Por Javier Álvarez Viñuela
Aparece como uno de los personajes secundarios en una novela infantil (La ballena varada). Su imagen y lenguaje pintoresco fue suficiente para desempeñar el papel de abuelo de la protagonista de la mencionada obra literaria, que tuvo su espacio geográfico en el municipio de Bahía Solano. Sin embargo, fue el personaje central en la obra de su vida en la que el desparpajo le permitió el reconocimiento y cariño de toda una sociedad que lo acogió como un hijo más.
Es Francisco José Rojas González (1919- 2002, un antioqueño nacido en Andes, y quién se hacía llamar con el mote de Pacholoco. Llegó a Bahía Solano en compañía de su esposa Inés Arboleda -rip-, una carmeleña (Del Carmen de Atrato), para desempeñarse como conductor de la maquinaria de la Zona de Carreteras del Ministerio de Obras Públicas, para el mantenimiento de la vía Ciudad Mutis- El Valle. Tuvieron seis hijos: Javier, Alejandro, Patricia, Diamar, Estrella y Gloria.
Es probable que Pacholoco se haya hecho popular para muchas personas del interior del país u otras partes de Colombia, porque pasada la media noche hacía reportajes, a través de Caracol. Pues en una ocasión, cuando tuve la oportunidad de relacionarme y dialogar con un capitalino y enterarse de mi lugar de origen, me refirió conocer a un personaje llamado Pacholoco, por cuanto le escuchaba la mayoría de la veces sus crónicas de Bahía Solano, por medio de la radio nocturna.
Se autoproclamaba poeta, filósofo, aventurero, guerrero y buzo de profesión. A lo de trovador le di siempre el crédito, porque cantaba trovas muy propias y con el arraigo de los «arrieros y montañeros» antioqueños, con lo que hacía viva su identidad, idiosincrasia e inconfundible origen. Con su marcado acento paisa, y sin que se lo interfiriera la influencia de otras culturas con las que interactuó por fuera de su región, decía tener la fórmula para interconectar su región y el Pacífico, a través de un ferrocarril.
No menos visionario por sus alucinaciones, pero sí delirante por sus sueños fabulosos y quiméricos, pensó alzarse por los aires: volar.
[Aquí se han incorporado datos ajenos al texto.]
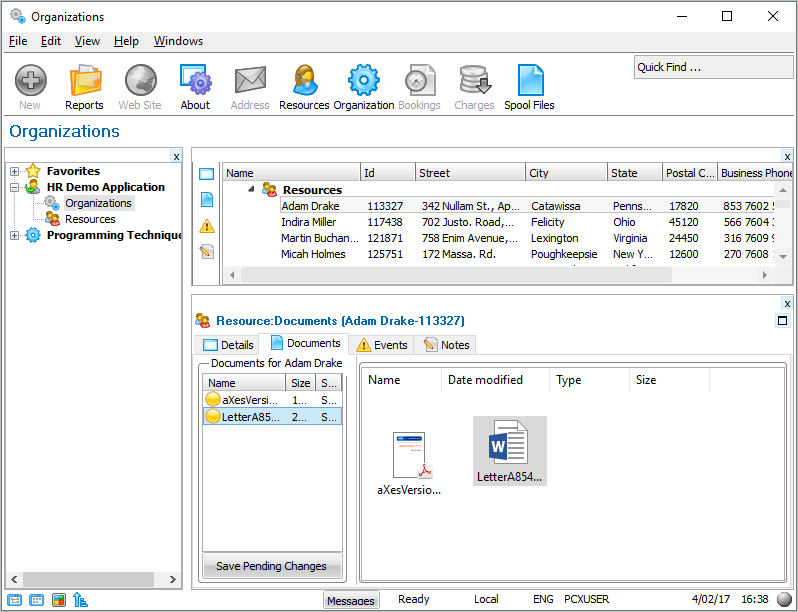The height and width of the screenshot is (612, 798).
Task: Switch to the Events tab
Action: (x=382, y=345)
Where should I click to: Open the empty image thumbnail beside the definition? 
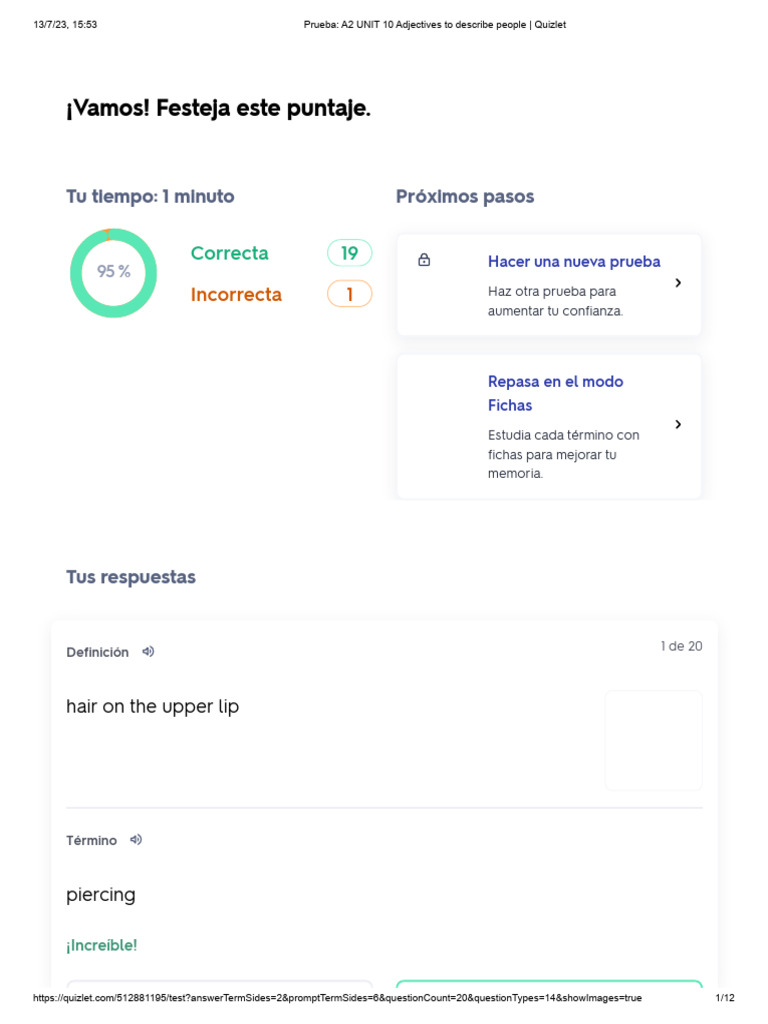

Ya era la resignación por no haber consumado sus ingenios ni penetrar la inexpugnable selva del Chocó con las locomotoras anacrónicas de su tiempo, por ejemplo; su estampida y fuga a las maquinaciones que lo atraparon en sus noches de desvelo, mientras ideaba, creaba y llegaba momentáneamente a los umbrales del progreso y el porvenir deseado.
Pacholoco hizo de Bahía Solano el lugar común para que ocurrieron todos sus episodios maravillosos: los reales y los irreales. En cuanto a lo primero, es fácil dar fe, la sociedad lo sabe y arriba quedó referido; en lo referente a lo segundo, cada cierto tiempo surgen personajes de carne y hueso que se vuelven simpáticos y queridos, aunque incomprendidos. Pacholoco fue el octogenario más feliz: concibió todos sus ingenios con una lucidez sin límites.
¿Cómo ignorar su más bella ocurrencia? El invento para volar con sus «Alas batientes» mostraba el presagio de su frustración ferroviaria para marginarse por siempre de sus propias inventivas. Pensar que leyó los relatos mitológicos originarios del mundo griego, las «Alas batientes» no las hizo para escaparse de las utopías. Dédalo e Íkaro volaron para escapar de la prisión, y mientras el último (Íkaro) gozaba de la audaz voladura, perdió su guía y pereció.